Tens of thousands of people were arrested without charge and as many as 100 were killed in the crackdown that began on 13 December 1981.
But martial law failed and marked the start of the end for Polish communism.
President Kaczynski was among those arrested and spent 10 months in jail.
He said that "even considering communist law, what happened the night of 12-13 December was illegal".
"It was the illegal internment of thousands of people."
Mr Kaczynski said that Poland's battle for freedom "lasted a long time... but it ended in a great victory".
Taken by surprise
Religious services were held to mark the anniversary.
Mr Kaczynski's twin brother, Prime Minister Jaroslaw Kaczynski, laid a wreath at the grave of Father Jerzy Popieluszko, who was killed by the communist secret police, in a church in Warsaw.
There were also exhibitions and a reconstruction of street fighting between opposition activists and communist militia.
The imposition of martial law took almost everyone by surprise, says the BBC's Adam Easton in Warsaw.
Martial law did not stem the rapid growth of the Solidarity movement
Many of Solidarity's leaders were arrested in their beds on the first night.

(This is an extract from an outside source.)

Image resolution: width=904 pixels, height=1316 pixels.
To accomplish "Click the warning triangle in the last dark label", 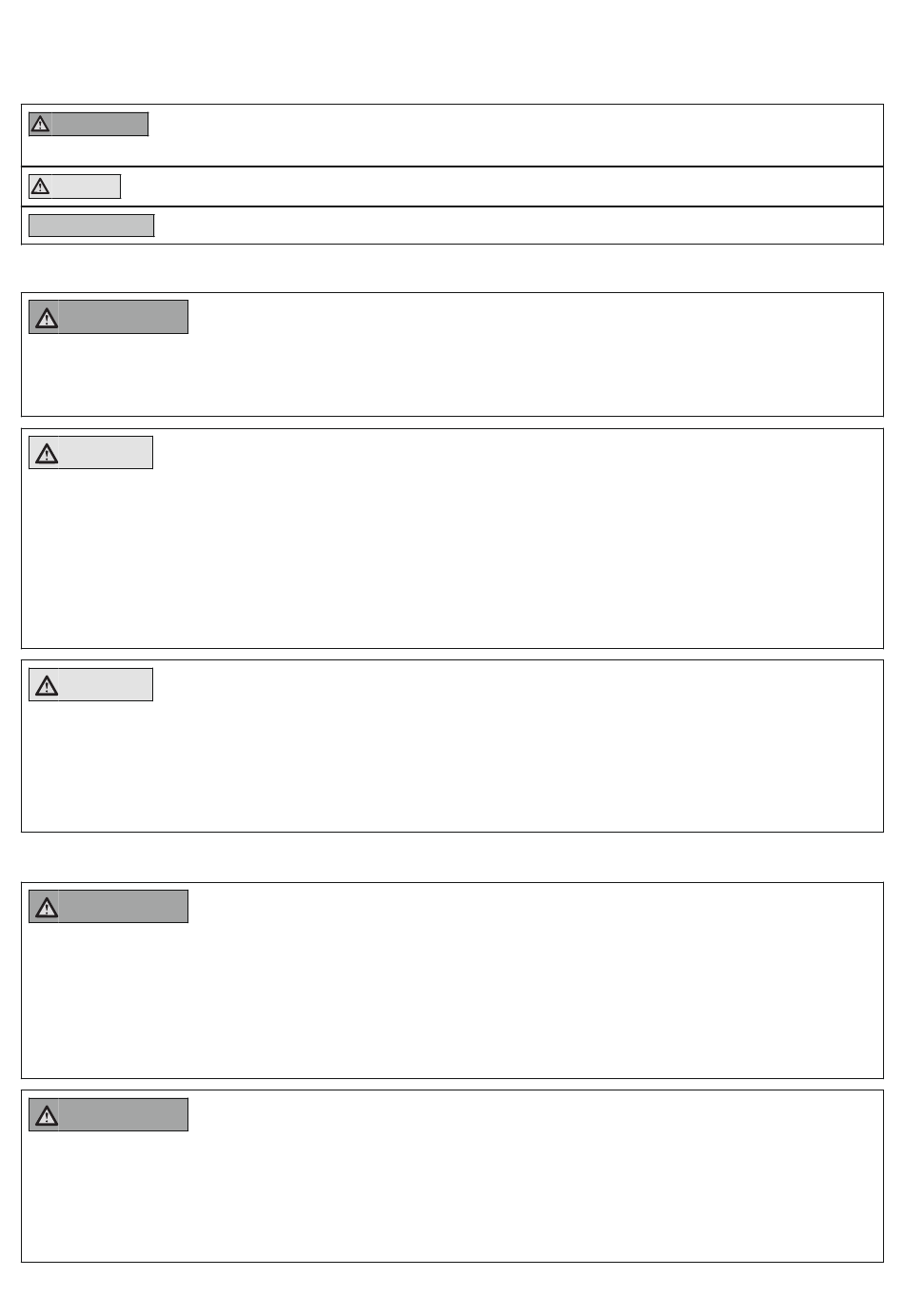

In the morning, hundreds of thousands of soldiers and tanks patrolled the streets.
Poland's Communist Party leader, General Wojciech Jaruzelski, acted after some Solidarity leaders were secretly taped calling for free elections.
And little more than a year after its foundation, Solidarity had grown into a nationwide movement with 10 million members.
The general says he declared martial law to prevent a Soviet invasion like the earlier interventions in Hungary and Czechoslovakia.
He is now facing charges in connection with the crackdown.